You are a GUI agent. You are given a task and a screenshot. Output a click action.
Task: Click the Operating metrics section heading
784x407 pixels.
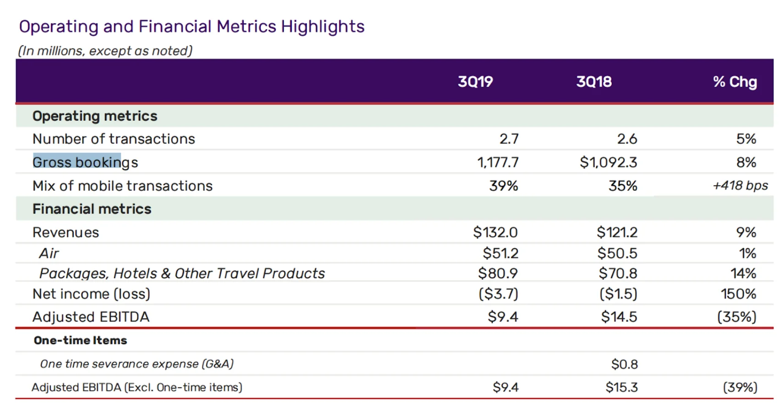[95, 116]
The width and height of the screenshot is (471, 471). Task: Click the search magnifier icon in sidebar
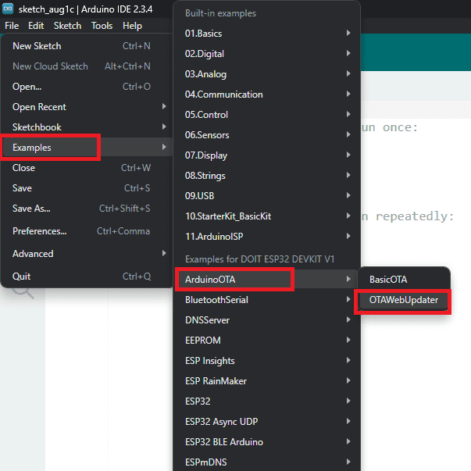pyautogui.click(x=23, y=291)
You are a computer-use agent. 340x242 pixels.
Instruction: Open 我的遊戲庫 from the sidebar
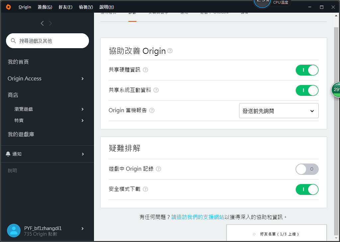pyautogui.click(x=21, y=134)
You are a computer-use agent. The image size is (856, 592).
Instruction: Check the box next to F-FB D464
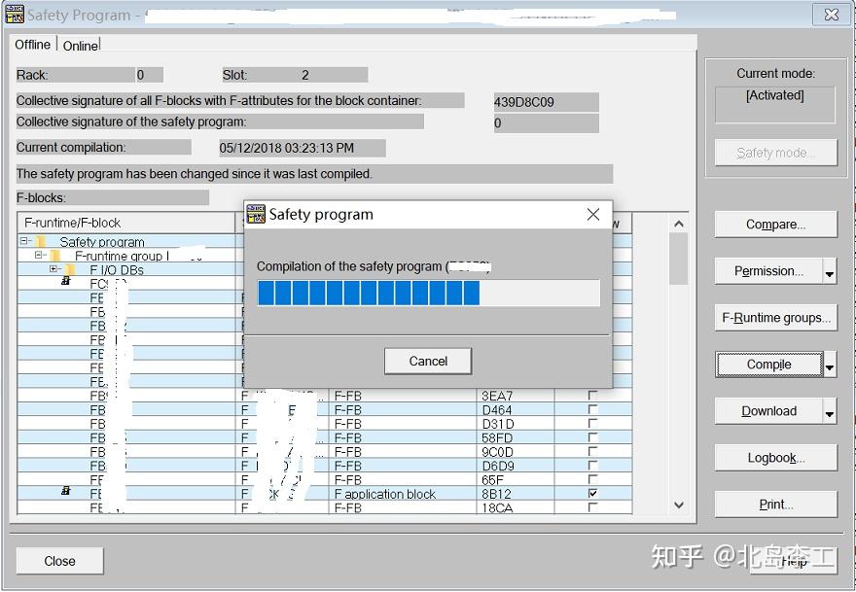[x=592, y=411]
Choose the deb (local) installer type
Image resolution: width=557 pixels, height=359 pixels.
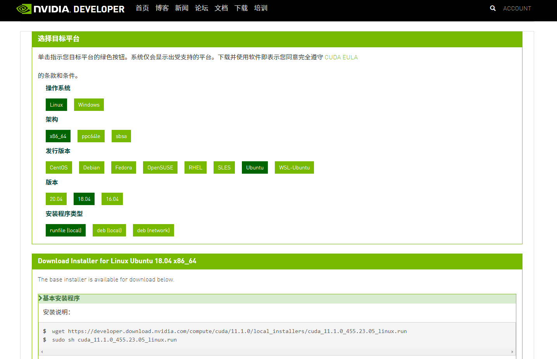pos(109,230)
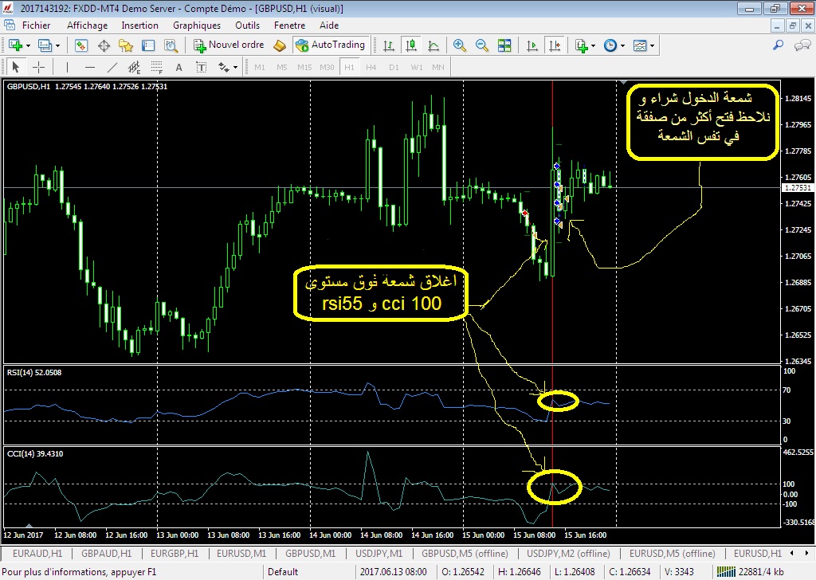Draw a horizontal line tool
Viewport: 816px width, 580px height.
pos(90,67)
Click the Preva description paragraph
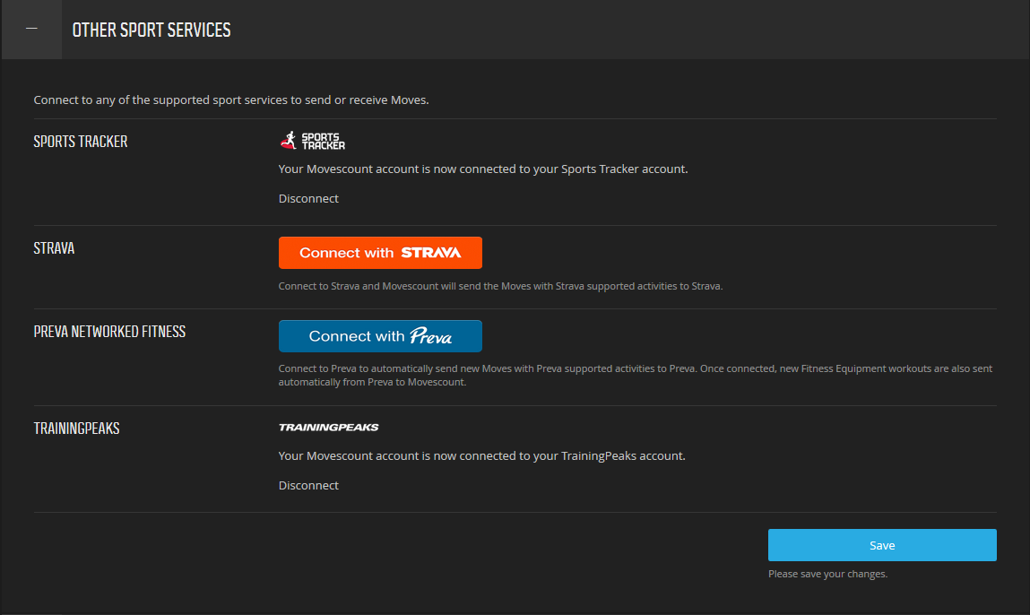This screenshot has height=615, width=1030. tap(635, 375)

> EXERCISE DIRECTIONS
I need every line from the material that contains the word "agent".

> EXERCISE RESULT
You are a GUI agent. You are given a task and a screenshot. Output a click action.
You are a computer-use agent. 340x242 pixels.
You are a computer-use agent. The image size is (856, 592).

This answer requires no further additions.